Karena author merasa berdosa menamatkan novel ini secara buru-buru, here is the extra chapter for you (◍•ᴗ•◍)❤
~~**~~
🌞Double Trouble🌞
Di hari itu, ia sudah bisa merasakannya. Hari saat dirinya terbangun di dalam peti mati, seluruh kerajaan bermuram duka di sekelilingnya, suaminya yang nampak tak berjiwa berdiri di hadapan kotak kayu dihiasi bunga kematian. Betapa pemandangan itu terasa bagaikan mimpi namun begitu nyata, Ariel sendiri tak mengerti bagaimana ia bisa kembali, ke tubuh ini.
Tok tok tok
Mata coklat itu terbuka tiba-tiba saat mendengar suara ketukan di pintu kamarnya, ia terbangun, kepalanya pusing serta sekujur tubuhnya terasa sakit karena tidur di meja belajarnya. Gadis itu pun berdiri, berjalan ke arah pintu kamar kos yang terkunci, kemudian membukanya dan mendapati seorang pemuda, manis, tersenyum padanya. "Baru bangun, sayangku? Ayo, kamu ada kelas pagi kan?" ucap pria itu dengan semangatnya.

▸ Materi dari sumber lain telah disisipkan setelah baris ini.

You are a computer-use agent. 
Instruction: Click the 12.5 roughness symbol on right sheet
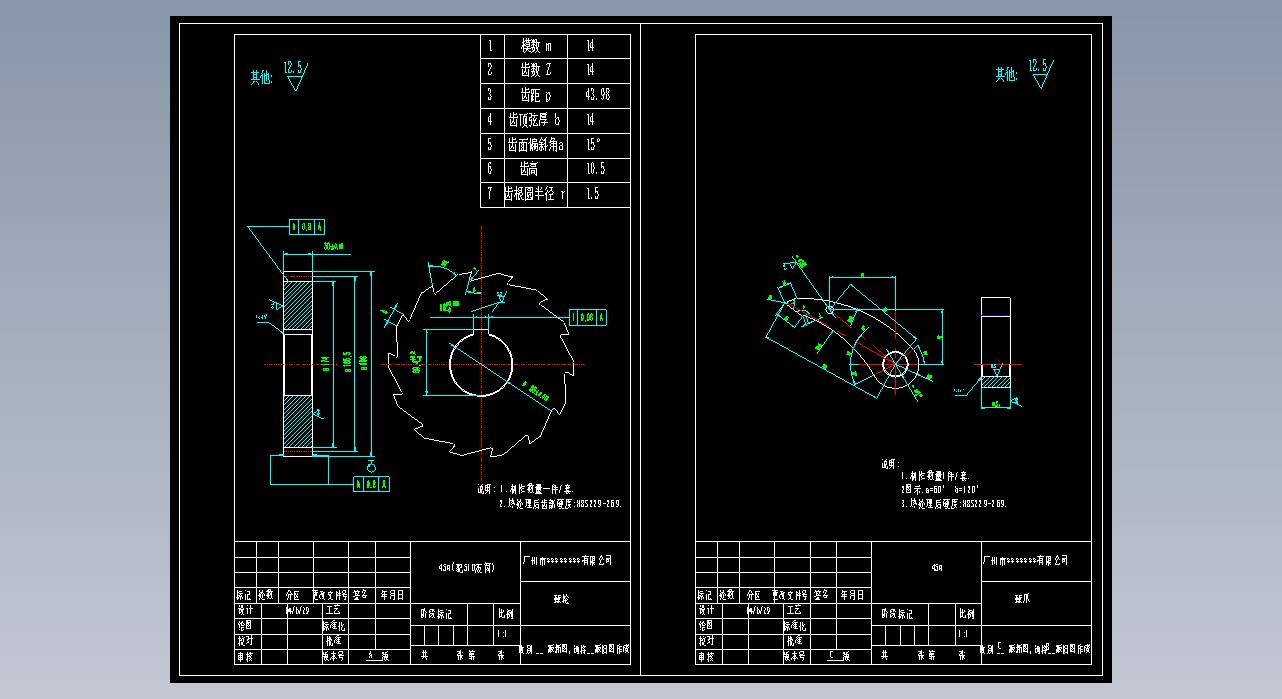click(1039, 74)
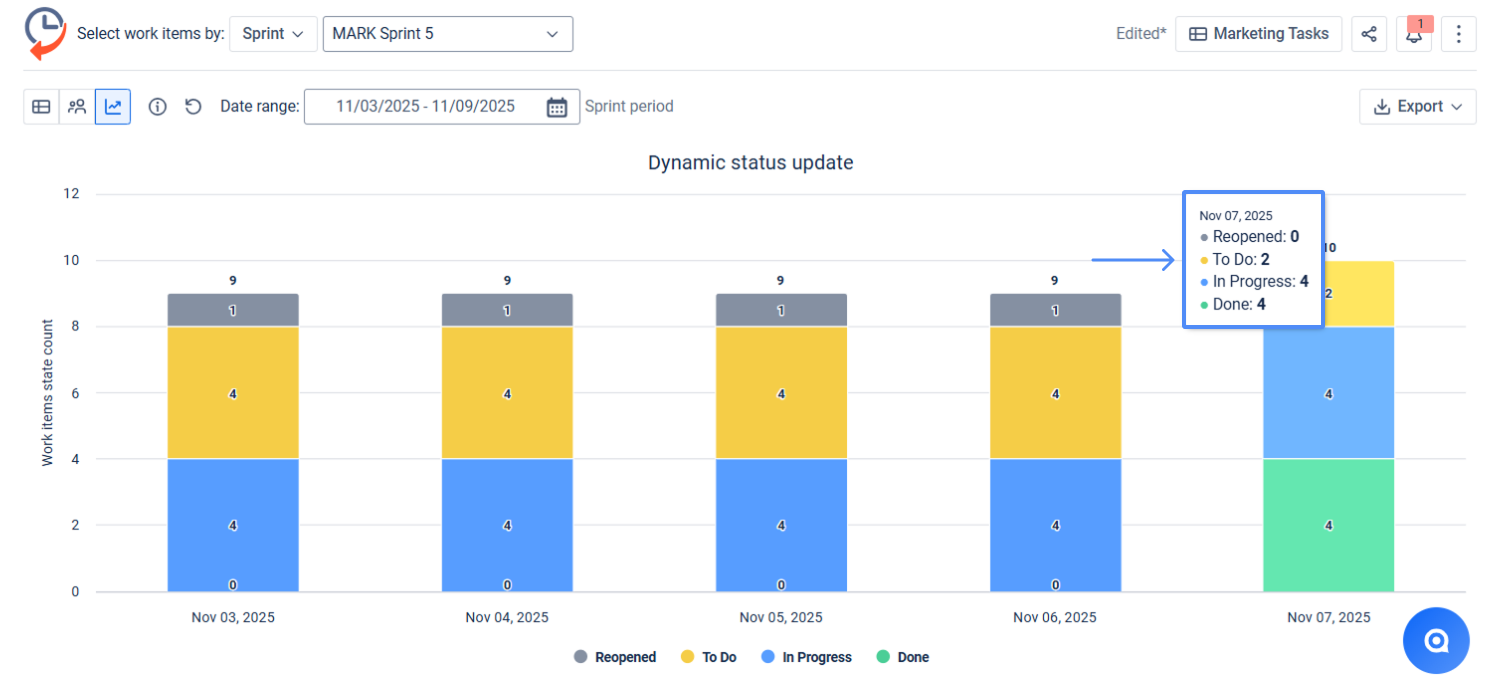This screenshot has height=697, width=1487.
Task: Expand the Sprint selector dropdown
Action: (273, 34)
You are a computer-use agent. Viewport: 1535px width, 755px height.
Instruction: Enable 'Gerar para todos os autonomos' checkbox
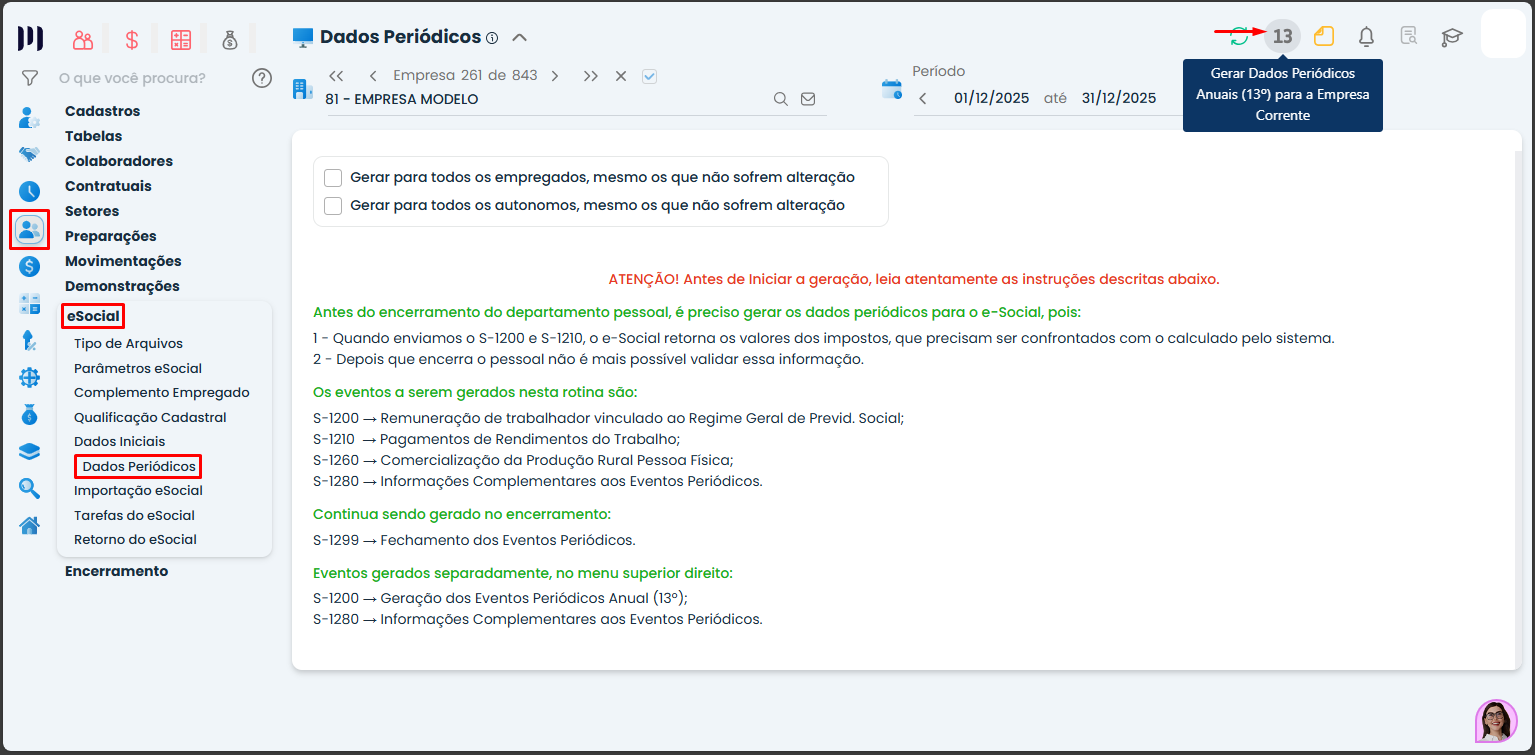pyautogui.click(x=334, y=206)
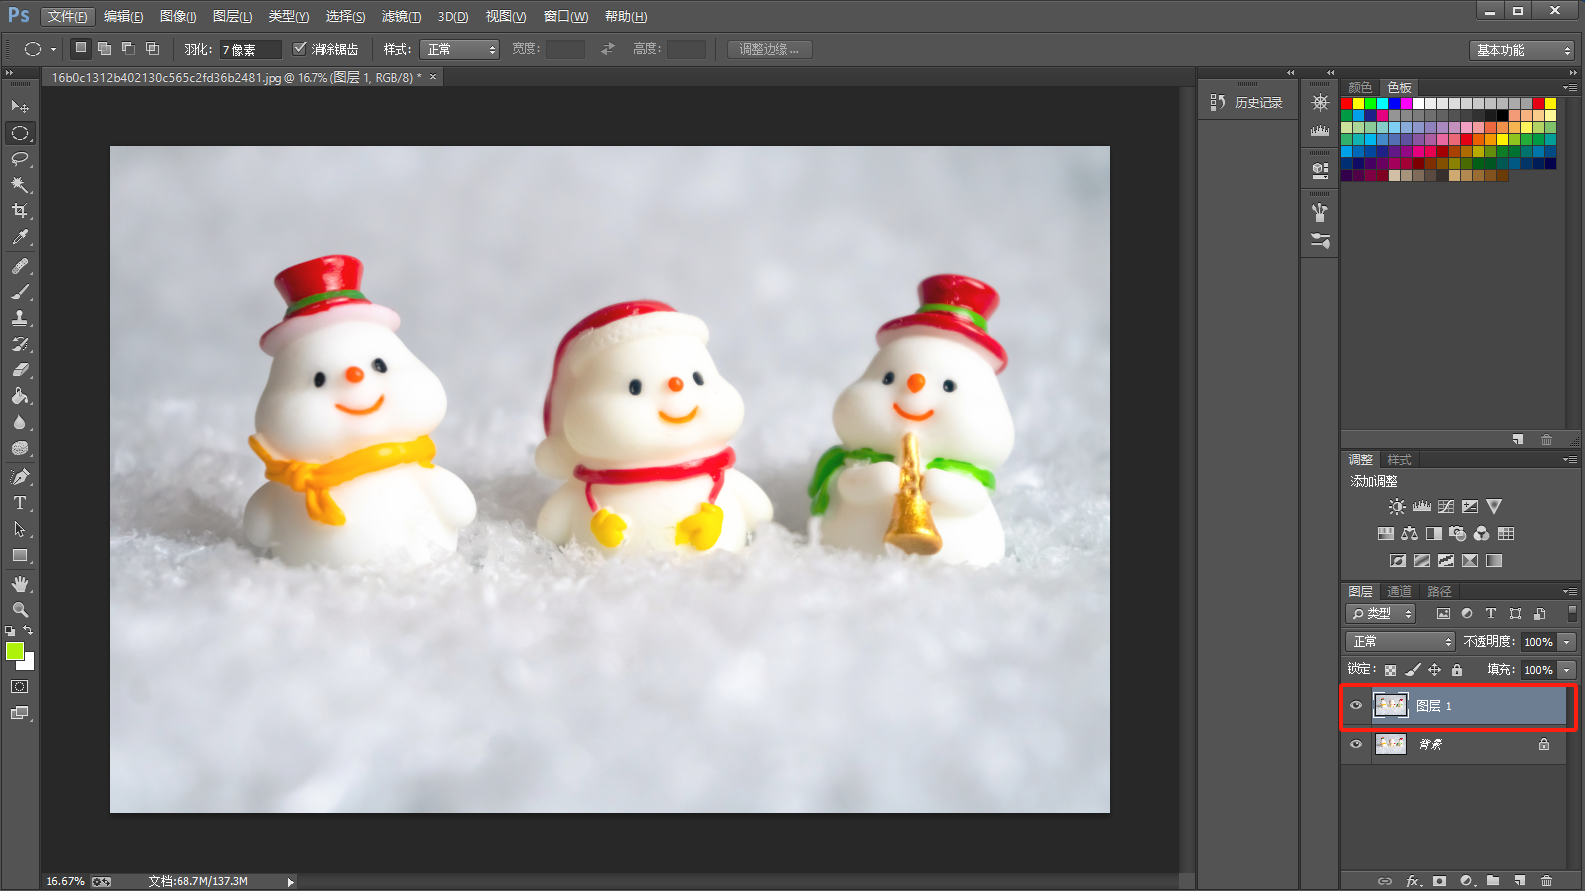Select the Lasso tool
Viewport: 1585px width, 891px height.
[x=20, y=159]
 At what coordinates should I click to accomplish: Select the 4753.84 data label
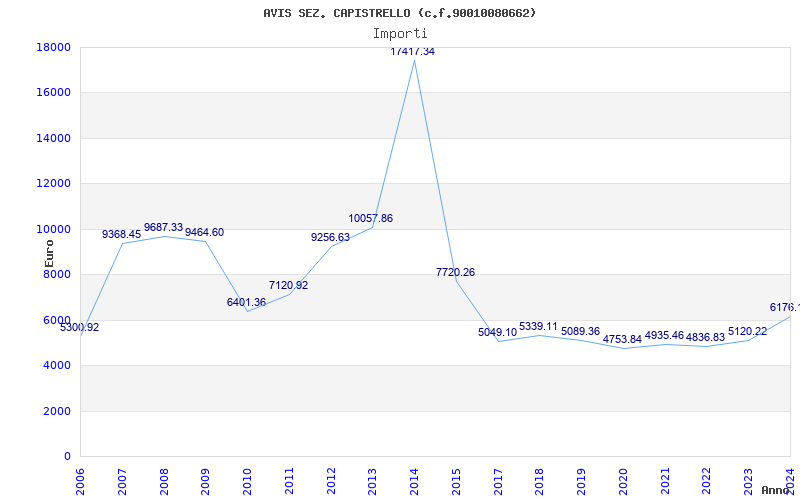click(x=622, y=339)
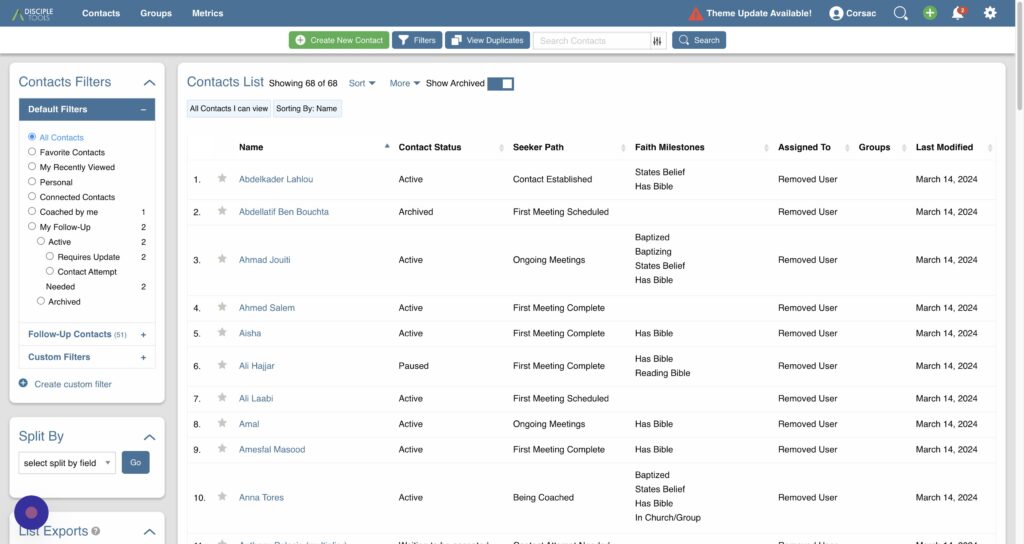Toggle the Show Archived switch

pyautogui.click(x=500, y=84)
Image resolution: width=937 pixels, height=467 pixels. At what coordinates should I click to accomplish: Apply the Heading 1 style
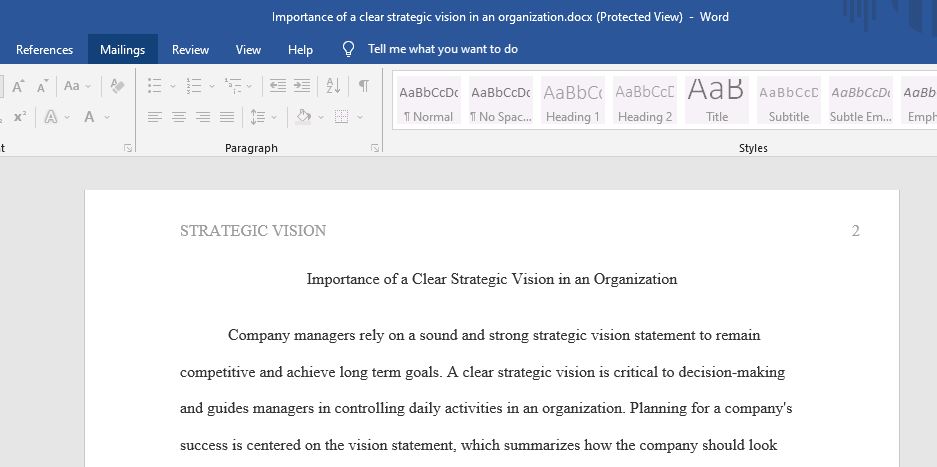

Vallesya masih mencoba menyadarkan dirinya, bukankah ia sudah menjadi ratu Hasgan sekarang? Lantas kenapa saat ini ia dibangunkan oleh kekasihnya saat masih berkuliah di Bekasi? "Mas?" ucapnya dengan nada bingung, masih mengerenyit merasa pusing di kepalanya, "Kok mas disini?" tanya Vallesya.
"Loh mas jemput biar kita berangkat ke kampus bareng, sayang. Yuk siap-siap" ucap Syam, tersenyum manis bagaikan kopi gula aren kesukaan Vallesya, cerah nan hangat bagai matahari di pagi yang dingin, dan entah kenapa Vallesya kini merasa Dion dan Syam adalah orang yang sama.
Vallesya pun mengangguk pelan, "Oke, aku mandi dulu ya. Mas tunggu sebentar" ucapnya berbalik masuk ke dalam kamar, meninggalkan Syam di depan seraya menunggunya.
Tak lama kemudian, Vallesya selesai dengan ritual paginya, dan siap menyambut hari. Ia dan Syam kini berjalan bersama menuju kampus karena jarak antara kosan dan kampus mereka hanya lima menit berjalan kaki.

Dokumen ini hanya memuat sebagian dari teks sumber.